(Entries taken from a collection)
========================================
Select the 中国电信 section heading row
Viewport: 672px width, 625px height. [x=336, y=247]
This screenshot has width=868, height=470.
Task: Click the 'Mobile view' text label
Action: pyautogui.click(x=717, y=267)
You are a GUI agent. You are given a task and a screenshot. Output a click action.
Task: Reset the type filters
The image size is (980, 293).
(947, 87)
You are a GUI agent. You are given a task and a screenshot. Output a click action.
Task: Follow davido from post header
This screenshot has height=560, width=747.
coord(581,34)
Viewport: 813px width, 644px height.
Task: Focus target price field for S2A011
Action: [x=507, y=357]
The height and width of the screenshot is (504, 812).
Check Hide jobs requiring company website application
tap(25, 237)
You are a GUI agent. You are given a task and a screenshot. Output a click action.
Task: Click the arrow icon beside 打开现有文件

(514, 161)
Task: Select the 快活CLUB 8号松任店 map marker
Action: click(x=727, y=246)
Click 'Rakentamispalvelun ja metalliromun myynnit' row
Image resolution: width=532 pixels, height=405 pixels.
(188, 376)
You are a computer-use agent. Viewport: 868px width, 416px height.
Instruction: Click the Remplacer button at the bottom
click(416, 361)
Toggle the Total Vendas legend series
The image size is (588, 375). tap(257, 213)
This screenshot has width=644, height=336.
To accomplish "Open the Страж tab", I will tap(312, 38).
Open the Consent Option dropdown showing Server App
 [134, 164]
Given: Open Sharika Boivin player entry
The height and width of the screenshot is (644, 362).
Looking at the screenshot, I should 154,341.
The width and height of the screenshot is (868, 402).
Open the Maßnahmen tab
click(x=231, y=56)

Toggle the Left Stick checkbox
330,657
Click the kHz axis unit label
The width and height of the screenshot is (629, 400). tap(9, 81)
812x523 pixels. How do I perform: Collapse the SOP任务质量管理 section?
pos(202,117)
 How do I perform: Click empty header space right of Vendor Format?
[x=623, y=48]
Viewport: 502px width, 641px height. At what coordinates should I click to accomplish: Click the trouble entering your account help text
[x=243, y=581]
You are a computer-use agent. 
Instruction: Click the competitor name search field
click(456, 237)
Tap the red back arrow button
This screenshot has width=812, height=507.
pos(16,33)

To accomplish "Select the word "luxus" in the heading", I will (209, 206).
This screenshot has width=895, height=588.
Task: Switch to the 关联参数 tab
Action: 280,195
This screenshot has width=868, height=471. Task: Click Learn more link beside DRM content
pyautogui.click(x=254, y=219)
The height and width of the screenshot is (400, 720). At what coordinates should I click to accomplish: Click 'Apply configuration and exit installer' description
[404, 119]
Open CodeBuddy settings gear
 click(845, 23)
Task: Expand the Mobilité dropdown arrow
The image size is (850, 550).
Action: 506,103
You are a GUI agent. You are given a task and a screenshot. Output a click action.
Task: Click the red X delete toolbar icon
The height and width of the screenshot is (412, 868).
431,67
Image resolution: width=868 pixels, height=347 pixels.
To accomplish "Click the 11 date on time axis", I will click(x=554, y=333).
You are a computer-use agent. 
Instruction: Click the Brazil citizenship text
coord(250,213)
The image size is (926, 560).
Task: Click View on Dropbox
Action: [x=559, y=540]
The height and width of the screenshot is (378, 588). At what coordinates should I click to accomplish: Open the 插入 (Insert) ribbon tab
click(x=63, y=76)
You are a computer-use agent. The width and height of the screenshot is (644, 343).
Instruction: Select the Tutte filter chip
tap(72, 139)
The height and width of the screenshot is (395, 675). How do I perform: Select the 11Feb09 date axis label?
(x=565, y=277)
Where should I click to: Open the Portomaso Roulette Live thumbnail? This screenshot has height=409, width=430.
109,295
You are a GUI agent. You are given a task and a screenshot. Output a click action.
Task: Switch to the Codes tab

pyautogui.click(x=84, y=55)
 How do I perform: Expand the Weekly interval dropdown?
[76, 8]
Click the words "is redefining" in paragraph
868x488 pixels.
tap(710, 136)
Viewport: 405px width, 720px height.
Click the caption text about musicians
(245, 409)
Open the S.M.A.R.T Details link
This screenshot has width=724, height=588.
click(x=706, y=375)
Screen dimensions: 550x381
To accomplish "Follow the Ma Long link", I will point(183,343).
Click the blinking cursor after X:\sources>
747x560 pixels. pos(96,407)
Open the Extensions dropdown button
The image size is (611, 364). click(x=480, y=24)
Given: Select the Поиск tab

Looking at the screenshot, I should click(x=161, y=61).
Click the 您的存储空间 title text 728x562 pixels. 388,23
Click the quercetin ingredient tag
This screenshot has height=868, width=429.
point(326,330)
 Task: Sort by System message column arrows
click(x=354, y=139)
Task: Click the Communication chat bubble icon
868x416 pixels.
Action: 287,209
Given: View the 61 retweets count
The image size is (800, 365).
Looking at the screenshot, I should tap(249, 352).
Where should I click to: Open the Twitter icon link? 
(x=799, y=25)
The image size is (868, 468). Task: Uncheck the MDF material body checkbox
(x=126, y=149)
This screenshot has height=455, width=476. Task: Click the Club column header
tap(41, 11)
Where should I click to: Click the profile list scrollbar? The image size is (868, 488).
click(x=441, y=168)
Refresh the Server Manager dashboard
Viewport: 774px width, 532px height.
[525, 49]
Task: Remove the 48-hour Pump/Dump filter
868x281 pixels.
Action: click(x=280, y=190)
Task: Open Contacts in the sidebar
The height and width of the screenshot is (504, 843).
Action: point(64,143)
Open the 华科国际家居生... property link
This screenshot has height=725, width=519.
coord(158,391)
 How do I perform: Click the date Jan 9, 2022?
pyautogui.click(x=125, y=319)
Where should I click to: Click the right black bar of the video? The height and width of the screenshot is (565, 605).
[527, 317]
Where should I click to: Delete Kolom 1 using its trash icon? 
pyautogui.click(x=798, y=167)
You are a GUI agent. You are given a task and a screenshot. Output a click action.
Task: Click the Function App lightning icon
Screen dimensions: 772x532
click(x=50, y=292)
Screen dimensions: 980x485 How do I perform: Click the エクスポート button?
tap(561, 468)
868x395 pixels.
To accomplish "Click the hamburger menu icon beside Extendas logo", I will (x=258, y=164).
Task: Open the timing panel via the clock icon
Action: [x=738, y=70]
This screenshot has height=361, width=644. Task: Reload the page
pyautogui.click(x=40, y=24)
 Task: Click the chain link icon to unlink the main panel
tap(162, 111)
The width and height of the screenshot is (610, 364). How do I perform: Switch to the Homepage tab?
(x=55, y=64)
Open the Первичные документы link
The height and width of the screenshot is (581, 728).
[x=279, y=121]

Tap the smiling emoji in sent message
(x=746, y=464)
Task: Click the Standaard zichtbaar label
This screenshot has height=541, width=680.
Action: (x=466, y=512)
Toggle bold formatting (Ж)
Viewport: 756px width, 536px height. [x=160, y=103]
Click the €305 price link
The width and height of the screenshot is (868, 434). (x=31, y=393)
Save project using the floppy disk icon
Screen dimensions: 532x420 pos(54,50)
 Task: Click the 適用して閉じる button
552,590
========================================
Starting with the line that contains "This screenshot has height=361, width=644.", copy each line through the end of the data exactly, and leave out all earlier lines.

This screenshot has height=361, width=644. Task: Reload the page
pyautogui.click(x=40, y=24)
 Task: Click the chain link icon to unlink the main panel
tap(162, 111)
The width and height of the screenshot is (610, 364). How do I perform: Switch to the Homepage tab?
(x=55, y=64)
Open the Первичные документы link
The height and width of the screenshot is (581, 728).
[x=279, y=121]

Tap the smiling emoji in sent message
(x=746, y=464)
Task: Click the Standaard zichtbaar label
This screenshot has height=541, width=680.
Action: (x=466, y=512)
Toggle bold formatting (Ж)
Viewport: 756px width, 536px height. [x=160, y=103]
Click the €305 price link
The width and height of the screenshot is (868, 434). (x=31, y=393)
Save project using the floppy disk icon
Screen dimensions: 532x420 pos(54,50)
 Task: Click the 適用して閉じる button
552,590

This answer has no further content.